§ DOCUMENT
Thursday night marked the first round of the NFL Draft. Wasting absolutely no time, ESPN made sure I heard some truly stupid shit early Friday morning.
As a sports blogger, I used to do a full-on draft breakdown until two things happened.
The first was that I realized the NFL Draft is really an exercise in educated guesses and luck; spening a lot of time writing about it is akin to putting a lot of words on the page about drawing to an inside straight. If you hit it, you’re a genius, and if you don’t, you’re dogshit. This holds true for any roster moves, and that’s really all the NFL Draft is; three days of televised roster moves.
Being all about roster moves makes it all about the end results. If you doubt that, consider the following. Bill Polian got into the Hall of Fame by hitting a lot of “gutshot” straight draws; he built those “Jim Kelly” Buffalo Bills and the “Peyton Manning” Indianapolis Colts. But if he had drafted Ryan Leaf instead of Manning, he gets relegated to the ashheap of NFL history along with Jerry Glanville…you know, the guy who gave away Brett Favre for a bag of Jimmy John’s sandwiches.

§ PROVIDED INFORMATION

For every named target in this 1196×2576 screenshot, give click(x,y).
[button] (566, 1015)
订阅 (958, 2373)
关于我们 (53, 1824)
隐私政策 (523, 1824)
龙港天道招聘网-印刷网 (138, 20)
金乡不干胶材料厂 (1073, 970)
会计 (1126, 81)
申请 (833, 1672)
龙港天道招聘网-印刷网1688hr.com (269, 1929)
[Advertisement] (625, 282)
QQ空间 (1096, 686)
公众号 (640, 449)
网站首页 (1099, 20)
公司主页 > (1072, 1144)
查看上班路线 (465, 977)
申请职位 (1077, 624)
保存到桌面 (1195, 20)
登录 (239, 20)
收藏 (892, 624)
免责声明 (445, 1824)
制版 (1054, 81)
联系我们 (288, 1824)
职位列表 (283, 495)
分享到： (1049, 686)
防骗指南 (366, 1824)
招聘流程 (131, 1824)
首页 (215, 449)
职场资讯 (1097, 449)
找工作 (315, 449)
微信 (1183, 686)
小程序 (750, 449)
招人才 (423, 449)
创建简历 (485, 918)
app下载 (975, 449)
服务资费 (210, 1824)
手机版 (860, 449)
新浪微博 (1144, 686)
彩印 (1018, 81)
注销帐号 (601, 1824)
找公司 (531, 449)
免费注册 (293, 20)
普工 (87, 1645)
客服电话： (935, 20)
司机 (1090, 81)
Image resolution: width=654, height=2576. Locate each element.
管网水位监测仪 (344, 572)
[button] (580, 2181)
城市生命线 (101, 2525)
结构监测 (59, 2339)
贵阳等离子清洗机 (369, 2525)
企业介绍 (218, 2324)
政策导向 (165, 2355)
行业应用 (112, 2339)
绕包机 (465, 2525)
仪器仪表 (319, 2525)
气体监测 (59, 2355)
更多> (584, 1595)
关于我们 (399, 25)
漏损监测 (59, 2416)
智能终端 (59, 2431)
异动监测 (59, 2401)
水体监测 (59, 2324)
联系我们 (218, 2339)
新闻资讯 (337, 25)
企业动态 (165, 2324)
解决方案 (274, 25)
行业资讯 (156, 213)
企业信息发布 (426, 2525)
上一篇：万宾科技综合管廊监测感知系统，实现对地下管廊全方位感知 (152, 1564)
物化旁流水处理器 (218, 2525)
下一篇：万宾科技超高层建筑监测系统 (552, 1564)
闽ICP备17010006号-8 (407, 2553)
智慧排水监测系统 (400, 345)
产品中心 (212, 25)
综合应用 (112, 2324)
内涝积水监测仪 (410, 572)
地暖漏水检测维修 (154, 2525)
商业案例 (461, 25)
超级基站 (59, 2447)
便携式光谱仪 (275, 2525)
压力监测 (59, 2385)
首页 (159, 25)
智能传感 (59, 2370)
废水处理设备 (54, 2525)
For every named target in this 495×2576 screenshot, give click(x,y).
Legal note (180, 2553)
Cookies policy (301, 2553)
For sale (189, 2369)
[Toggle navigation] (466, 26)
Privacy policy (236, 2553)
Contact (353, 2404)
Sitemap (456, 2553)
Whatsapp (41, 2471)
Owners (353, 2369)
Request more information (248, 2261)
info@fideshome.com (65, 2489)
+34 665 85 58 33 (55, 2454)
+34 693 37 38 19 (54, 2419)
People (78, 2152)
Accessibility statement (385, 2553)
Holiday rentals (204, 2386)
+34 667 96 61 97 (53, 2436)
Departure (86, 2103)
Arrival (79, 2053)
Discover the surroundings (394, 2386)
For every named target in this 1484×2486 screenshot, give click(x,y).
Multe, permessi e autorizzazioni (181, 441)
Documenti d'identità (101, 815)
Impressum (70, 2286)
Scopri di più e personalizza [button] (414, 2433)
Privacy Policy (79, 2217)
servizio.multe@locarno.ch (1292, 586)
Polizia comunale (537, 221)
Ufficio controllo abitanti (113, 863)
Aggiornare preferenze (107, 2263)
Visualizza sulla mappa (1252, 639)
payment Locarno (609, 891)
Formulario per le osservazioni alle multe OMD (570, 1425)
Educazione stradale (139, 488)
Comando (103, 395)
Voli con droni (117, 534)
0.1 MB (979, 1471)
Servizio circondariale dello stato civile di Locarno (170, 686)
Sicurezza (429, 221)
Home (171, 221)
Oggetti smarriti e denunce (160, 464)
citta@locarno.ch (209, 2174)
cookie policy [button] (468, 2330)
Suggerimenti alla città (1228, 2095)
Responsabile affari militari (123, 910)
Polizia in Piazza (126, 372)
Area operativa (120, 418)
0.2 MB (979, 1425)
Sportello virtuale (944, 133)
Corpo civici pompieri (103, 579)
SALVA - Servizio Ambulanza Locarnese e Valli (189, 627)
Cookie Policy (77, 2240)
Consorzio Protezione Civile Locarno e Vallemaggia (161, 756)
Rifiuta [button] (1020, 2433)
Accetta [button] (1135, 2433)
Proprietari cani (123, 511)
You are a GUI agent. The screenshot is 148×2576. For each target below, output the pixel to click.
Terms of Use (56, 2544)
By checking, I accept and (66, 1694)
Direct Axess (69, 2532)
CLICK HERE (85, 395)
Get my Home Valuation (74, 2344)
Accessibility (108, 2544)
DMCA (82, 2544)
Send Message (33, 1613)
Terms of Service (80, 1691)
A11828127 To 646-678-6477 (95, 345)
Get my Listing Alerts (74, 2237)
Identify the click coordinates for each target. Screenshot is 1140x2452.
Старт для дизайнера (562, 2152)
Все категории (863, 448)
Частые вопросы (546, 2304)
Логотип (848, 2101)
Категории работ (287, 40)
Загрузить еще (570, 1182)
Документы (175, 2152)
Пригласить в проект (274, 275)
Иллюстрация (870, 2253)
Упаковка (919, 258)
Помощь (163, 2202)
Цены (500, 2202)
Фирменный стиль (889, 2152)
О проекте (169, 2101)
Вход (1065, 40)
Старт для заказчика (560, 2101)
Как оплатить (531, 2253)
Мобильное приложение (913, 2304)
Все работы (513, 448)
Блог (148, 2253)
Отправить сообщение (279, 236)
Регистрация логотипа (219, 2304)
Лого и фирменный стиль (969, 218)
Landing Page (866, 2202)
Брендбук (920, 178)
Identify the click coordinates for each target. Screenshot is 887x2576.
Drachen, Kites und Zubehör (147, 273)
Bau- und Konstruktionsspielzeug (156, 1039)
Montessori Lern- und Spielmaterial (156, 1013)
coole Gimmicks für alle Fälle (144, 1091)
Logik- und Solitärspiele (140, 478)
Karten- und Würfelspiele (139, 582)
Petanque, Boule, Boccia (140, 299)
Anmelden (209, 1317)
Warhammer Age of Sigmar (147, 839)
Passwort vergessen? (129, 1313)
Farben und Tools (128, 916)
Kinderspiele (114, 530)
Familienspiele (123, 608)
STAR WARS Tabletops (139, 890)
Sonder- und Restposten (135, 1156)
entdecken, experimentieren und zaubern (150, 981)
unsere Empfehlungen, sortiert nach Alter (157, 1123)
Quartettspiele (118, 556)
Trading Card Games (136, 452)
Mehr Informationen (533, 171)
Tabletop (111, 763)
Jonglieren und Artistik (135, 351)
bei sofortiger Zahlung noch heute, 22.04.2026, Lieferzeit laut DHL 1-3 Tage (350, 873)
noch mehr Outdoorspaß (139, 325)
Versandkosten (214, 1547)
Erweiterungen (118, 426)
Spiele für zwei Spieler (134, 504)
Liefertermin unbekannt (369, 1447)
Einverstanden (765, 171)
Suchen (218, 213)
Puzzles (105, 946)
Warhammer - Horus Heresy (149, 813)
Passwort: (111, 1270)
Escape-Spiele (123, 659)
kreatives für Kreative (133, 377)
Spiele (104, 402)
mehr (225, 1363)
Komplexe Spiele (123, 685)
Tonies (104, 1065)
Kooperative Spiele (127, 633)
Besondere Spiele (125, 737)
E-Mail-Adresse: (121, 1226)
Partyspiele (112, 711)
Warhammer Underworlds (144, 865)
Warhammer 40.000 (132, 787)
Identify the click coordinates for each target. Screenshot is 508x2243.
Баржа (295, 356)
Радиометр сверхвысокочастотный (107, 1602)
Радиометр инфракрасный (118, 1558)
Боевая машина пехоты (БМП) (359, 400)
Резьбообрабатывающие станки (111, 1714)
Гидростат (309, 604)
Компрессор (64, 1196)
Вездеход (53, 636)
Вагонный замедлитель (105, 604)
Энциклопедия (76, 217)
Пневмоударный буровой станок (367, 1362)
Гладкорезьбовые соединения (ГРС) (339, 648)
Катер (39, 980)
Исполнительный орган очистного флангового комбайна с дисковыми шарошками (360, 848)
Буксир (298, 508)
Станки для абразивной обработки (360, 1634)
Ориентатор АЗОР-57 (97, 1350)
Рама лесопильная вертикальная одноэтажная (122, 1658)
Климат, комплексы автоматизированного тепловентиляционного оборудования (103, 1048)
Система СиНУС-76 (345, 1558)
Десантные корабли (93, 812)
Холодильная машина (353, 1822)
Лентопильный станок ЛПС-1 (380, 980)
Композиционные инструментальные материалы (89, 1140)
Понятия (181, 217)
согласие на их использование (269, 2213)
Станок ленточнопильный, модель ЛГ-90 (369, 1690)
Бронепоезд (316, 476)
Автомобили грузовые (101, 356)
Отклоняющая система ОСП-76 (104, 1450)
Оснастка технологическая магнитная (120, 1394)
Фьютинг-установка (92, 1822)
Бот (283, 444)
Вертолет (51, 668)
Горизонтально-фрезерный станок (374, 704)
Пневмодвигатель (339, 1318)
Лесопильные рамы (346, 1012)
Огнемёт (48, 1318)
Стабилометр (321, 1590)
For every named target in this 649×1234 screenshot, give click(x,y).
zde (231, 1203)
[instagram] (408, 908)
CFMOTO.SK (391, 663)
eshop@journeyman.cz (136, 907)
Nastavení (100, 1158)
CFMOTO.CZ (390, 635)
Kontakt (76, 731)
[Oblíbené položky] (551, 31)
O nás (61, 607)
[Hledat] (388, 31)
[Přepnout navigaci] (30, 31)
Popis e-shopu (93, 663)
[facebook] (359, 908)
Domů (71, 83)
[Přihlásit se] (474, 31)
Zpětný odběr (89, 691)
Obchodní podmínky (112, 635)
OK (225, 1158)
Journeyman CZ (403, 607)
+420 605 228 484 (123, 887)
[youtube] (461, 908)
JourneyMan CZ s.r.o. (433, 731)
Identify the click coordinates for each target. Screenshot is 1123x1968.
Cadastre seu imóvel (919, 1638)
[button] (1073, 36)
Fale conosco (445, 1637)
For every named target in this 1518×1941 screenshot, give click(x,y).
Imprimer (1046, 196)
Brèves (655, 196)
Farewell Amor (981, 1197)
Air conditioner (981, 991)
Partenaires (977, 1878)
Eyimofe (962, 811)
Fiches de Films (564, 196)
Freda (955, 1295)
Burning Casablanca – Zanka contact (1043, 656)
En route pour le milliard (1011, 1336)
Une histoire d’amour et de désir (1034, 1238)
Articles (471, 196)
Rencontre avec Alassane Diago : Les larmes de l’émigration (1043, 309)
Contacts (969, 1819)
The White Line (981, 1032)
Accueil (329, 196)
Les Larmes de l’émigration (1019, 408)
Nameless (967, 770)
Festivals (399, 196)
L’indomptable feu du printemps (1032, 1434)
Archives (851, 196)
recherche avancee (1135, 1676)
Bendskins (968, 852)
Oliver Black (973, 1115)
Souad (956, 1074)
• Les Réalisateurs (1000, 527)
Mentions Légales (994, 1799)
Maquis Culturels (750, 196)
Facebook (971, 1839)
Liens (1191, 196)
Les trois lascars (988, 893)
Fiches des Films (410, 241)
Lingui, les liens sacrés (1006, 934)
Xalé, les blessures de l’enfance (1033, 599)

§ WORK TO DO
1) In the NFL Draft post, which two teams does Bill Polian get credit for building?
2) Turn the records starting at the line containing "新闻资讯 (337, 25)" and ending at the line containing "超级基站 (59, 2447)" into a Markdown table with two columns, Row and Record line, skipping any blank lines and leaving out all other records.

§ WORKED SOLUTIONS
1) The "Jim Kelly" Buffalo Bills and the "Peyton Manning" Indianapolis Colts.

2)
| Row | Record line |
|---|---|
| 1 | 新闻资讯 (337, 25) |
| 2 | 企业动态 (165, 2324) |
| 3 | 解决方案 (274, 25) |
| 4 | 行业资讯 (156, 213) |
| 5 | 企业信息发布 (426, 2525) |
| 6 | 上一篇：万宾科技综合管廊监测感知系统，实现对地下管廊全方位感知 (152, 1564) |
| 7 | 物化旁流水处理器 (218, 2525) |
| 8 | 下一篇：万宾科技超高层建筑监测系统 (552, 1564) |
| 9 | 闽ICP备17010006号-8 (407, 2553) |
| 10 | 智慧排水监测系统 (400, 345) |
| 11 | 产品中心 (212, 25) |
| 12 | 综合应用 (112, 2324) |
| 13 | 内涝积水监测仪 (410, 572) |
| 14 | 地暖漏水检测维修 (154, 2525) |
| 15 | 商业案例 (461, 25) |
| 16 | 超级基站 (59, 2447) |